EDS and Towers Perrin (TP) recently announced a joint venture combining Towers Perrin’s administration solution business and EDS’s payroll and HR outsourcing (HRO) business.
The deal is the culmination of a yearlong discussion between the two companies and calls for EDS to pay $420 million to Towers Perrin, with EDS retaining 85% ownership of the new company. Therefore, while the company is ostensibly a separate entity, for practical purposes we believe it can be thought of as a part of the overall EDS BPO suite.
The combination of Towers Perrin and EDS offers deep HR expertise with technology and outsourcing capability, making the new company a major HRO provider. However, we expect integration and coordination will prove challenging – especially given EDS’s weak track record leveraging acquisitions.
We expect the majority of 2005 will be required to establish the new offerings and solidify the working relationships between the three organizations.
EDS and Towers Perrin are following a different approach with a unique division of responsibility between the three organizations. Towers Perrin can be thought of as the “HR strategy company,” providing plan design, communication, and change management consulting to clients of the new company through a marketing alliance.
The new venture is the HR people/process design company, providing day-to-day HR operational execution. EDS provides the new venture with leverageable BPO expertise (e.g., contact center) and plays the role of the “technology delivery company,” providing application and infrastructure management and outsourcing.
Theoretically, this division of responsibility provides focus and will force each element – strategy, process design/execution, and technology/service delivery – to provide optimized value since an enterprise may choose to buy any one or all three elements.
Given the ownership arrangement, the new company is likely to operate more as a captive EDS division than an independent company. By combining the outsourcing offerings of the two companies, the new organization will have a comprehensive set of HRO offerings. However, a key challenge for the new company will be to integrate the various offerings from Towers Perrin and EDS.

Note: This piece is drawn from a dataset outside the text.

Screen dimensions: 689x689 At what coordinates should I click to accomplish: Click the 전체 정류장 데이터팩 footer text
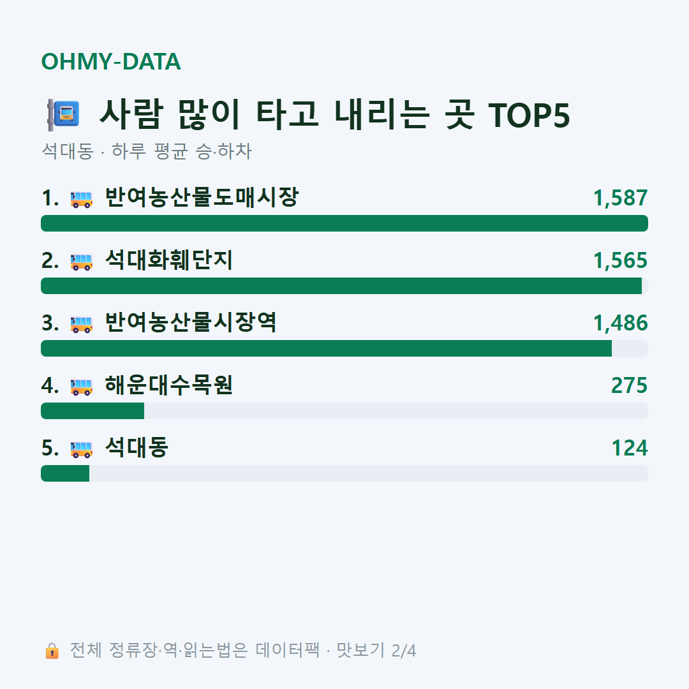[x=243, y=650]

This challenge is exacerbated by the nature of the larger EDS HRO deals. While there is more homogeneity between the individual client implementations from the Towers Perrin side, the EDS HRO deals are typically highly customized one-off solutions with little cross-client leverage.
The new organization must build a leverageable best-practice process model on a repeatable service-oriented architecture technology model. The EDS Agile Enterprise framework is the basis for development of these models.

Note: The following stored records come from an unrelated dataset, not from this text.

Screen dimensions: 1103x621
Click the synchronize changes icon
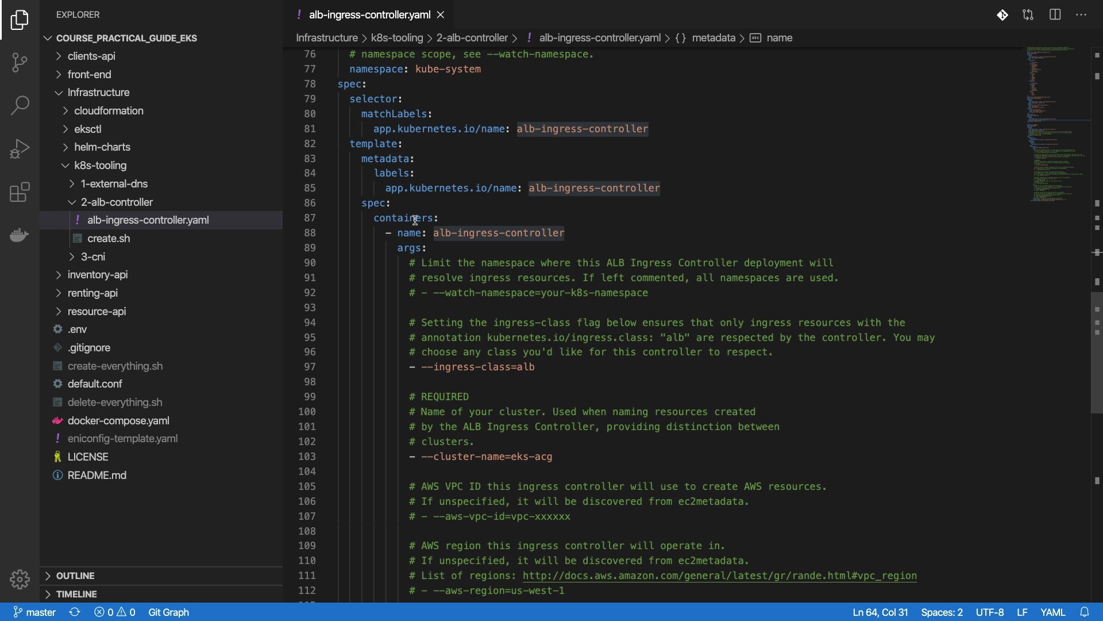pyautogui.click(x=75, y=612)
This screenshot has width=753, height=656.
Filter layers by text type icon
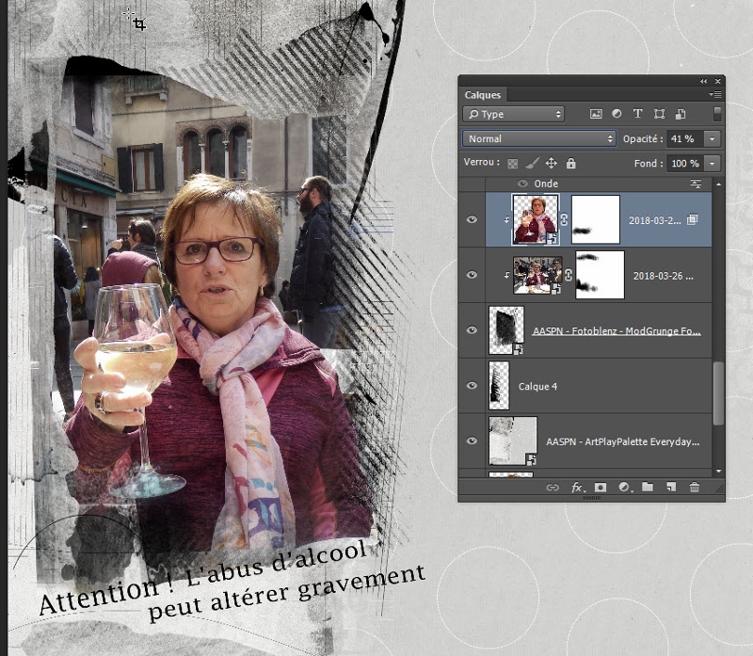(637, 114)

Ideally, this will provide a model that enables a company to select the right level of standardized “utility” process versus customized process based on business need. However, this model is immature and largely unproven.

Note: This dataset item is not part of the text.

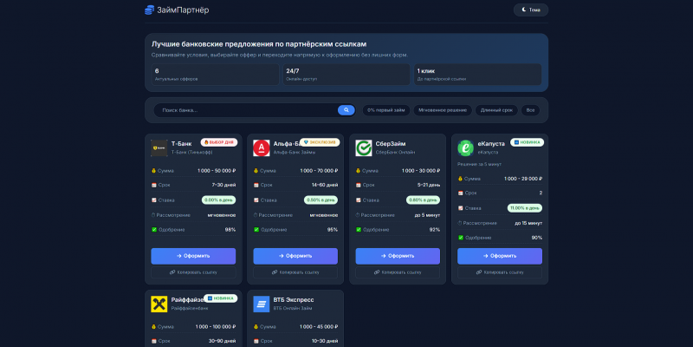Enable the 0% первый займ filter

pos(386,110)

In addition, it is unclear how the new company, Towers Perrin, and EDS will work together to define the ideal best-practice process standards. We note, however, that all HRO vendors are similarly challenged, and we expect 2005/06 to see intense competition between vendors as they all try to create reusable best-practice models.
The ability to deliver a common best-practice process and technology platform to minimize costs is critical to long-term viability and profitability for the HRO vendor in the face of increasing price competition. Those that can deliver this while also providing flexibility to address a wide range of user needs will be the true market winners.
Customers then must evaluate not only the current state of the HRO offering, but the strategic plans to exploit next-generation adaptive application and infrastructure capabilities (e.g., SOA, composite applications, virtual infrastructure).
Ultimately, success for the new company will hinge on execution. The bad news is that EDS has not done particularly well integrating and leveraging previous acquisitions – most notably AT Kearney.
The good news is that specific governance models have been established between Towers Perrin and EDS, with representatives of both organizations plus the new joint venture meeting to review business opportunities and new offerings on an ongoing basis. A joint executive team also will meet to review strategic directions for the three companies. Although we are cautiously optimistic, only time will tell whether this approach will bear fruit.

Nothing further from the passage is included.